:: THE RECORDS ::
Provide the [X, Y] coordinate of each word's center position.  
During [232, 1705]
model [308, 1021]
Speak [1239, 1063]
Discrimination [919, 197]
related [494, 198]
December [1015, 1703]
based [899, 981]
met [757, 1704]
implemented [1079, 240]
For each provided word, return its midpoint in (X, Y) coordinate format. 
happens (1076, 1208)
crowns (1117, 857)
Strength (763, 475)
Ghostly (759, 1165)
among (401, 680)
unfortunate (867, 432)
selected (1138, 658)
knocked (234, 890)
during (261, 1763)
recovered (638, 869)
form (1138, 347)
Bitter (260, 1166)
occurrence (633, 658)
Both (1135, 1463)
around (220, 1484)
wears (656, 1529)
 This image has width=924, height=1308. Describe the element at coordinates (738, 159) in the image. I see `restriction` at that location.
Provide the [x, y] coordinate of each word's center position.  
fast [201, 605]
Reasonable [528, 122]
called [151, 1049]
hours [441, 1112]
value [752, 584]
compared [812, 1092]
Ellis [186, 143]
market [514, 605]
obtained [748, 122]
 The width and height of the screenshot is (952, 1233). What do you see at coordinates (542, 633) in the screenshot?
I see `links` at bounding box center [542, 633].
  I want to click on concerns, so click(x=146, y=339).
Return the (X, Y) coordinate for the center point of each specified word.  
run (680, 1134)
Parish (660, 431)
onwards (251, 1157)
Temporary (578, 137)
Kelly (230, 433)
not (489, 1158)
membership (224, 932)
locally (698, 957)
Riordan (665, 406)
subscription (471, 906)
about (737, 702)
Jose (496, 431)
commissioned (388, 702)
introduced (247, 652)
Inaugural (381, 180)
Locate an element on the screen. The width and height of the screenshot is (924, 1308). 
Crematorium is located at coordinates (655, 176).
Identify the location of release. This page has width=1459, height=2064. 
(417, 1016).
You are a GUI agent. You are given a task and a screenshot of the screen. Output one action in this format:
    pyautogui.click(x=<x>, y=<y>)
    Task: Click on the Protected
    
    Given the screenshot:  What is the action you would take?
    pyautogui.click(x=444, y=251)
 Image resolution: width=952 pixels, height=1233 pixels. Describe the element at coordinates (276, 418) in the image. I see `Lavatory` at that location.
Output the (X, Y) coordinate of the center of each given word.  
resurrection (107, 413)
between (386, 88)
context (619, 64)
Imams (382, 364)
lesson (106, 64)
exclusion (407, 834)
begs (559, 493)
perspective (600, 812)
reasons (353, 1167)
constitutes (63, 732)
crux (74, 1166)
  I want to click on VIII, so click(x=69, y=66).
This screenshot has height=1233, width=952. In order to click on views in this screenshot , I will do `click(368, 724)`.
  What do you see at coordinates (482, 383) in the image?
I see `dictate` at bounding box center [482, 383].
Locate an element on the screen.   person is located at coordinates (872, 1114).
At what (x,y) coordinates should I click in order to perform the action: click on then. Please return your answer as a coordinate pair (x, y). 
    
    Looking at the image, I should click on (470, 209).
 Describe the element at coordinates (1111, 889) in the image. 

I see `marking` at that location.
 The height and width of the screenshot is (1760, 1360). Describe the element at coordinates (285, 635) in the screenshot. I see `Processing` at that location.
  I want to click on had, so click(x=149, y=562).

:: EXERCISE PROMPT ::
Extract every line of the items above and reproduce each one without changing a single character.

:: ANSWER TO THIS EXERCISE ::
Provide the [X, Y] coordinate of each word's center position.  
During [232, 1705]
model [308, 1021]
Speak [1239, 1063]
Discrimination [919, 197]
related [494, 198]
December [1015, 1703]
based [899, 981]
met [757, 1704]
implemented [1079, 240]
For each provided word, return its midpoint in (X, Y) coordinate format. 
happens (1076, 1208)
crowns (1117, 857)
Strength (763, 475)
Ghostly (759, 1165)
among (401, 680)
unfortunate (867, 432)
selected (1138, 658)
knocked (234, 890)
during (261, 1763)
recovered (638, 869)
form (1138, 347)
Bitter (260, 1166)
occurrence (633, 658)
Both (1135, 1463)
around (220, 1484)
wears (656, 1529)
 This image has width=924, height=1308. Describe the element at coordinates (738, 159) in the image. I see `restriction` at that location.
Provide the [x, y] coordinate of each word's center position.  
fast [201, 605]
Reasonable [528, 122]
called [151, 1049]
hours [441, 1112]
value [752, 584]
compared [812, 1092]
Ellis [186, 143]
market [514, 605]
obtained [748, 122]
 The width and height of the screenshot is (952, 1233). What do you see at coordinates (542, 633) in the screenshot?
I see `links` at bounding box center [542, 633].
  I want to click on concerns, so click(x=146, y=339).
Return the (X, Y) coordinate for the center point of each specified word.  
run (680, 1134)
Parish (660, 431)
onwards (251, 1157)
Temporary (578, 137)
Kelly (230, 433)
not (489, 1158)
membership (224, 932)
locally (698, 957)
Riordan (665, 406)
subscription (471, 906)
about (737, 702)
Jose (496, 431)
commissioned (388, 702)
introduced (247, 652)
Inaugural (381, 180)
Locate an element on the screen. The width and height of the screenshot is (924, 1308). 
Crematorium is located at coordinates (655, 176).
Identify the location of release. This page has width=1459, height=2064. 
(417, 1016).
You are a GUI agent. You are given a task and a screenshot of the screen. Output one action in this format:
    pyautogui.click(x=<x>, y=<y>)
    Task: Click on the Protected
    
    Given the screenshot:  What is the action you would take?
    pyautogui.click(x=444, y=251)
 Image resolution: width=952 pixels, height=1233 pixels. Describe the element at coordinates (276, 418) in the image. I see `Lavatory` at that location.
Output the (X, Y) coordinate of the center of each given word.  
resurrection (107, 413)
between (386, 88)
context (619, 64)
Imams (382, 364)
lesson (106, 64)
exclusion (407, 834)
begs (559, 493)
perspective (600, 812)
reasons (353, 1167)
constitutes (63, 732)
crux (74, 1166)
  I want to click on VIII, so click(x=69, y=66).
This screenshot has height=1233, width=952. In order to click on views in this screenshot , I will do `click(368, 724)`.
  What do you see at coordinates (482, 383) in the image?
I see `dictate` at bounding box center [482, 383].
Locate an element on the screen.   person is located at coordinates (872, 1114).
At what (x,y) coordinates should I click in order to perform the action: click on then. Please return your answer as a coordinate pair (x, y). 
    
    Looking at the image, I should click on (470, 209).
 Describe the element at coordinates (1111, 889) in the image. 

I see `marking` at that location.
 The height and width of the screenshot is (1760, 1360). Describe the element at coordinates (285, 635) in the screenshot. I see `Processing` at that location.
  I want to click on had, so click(x=149, y=562).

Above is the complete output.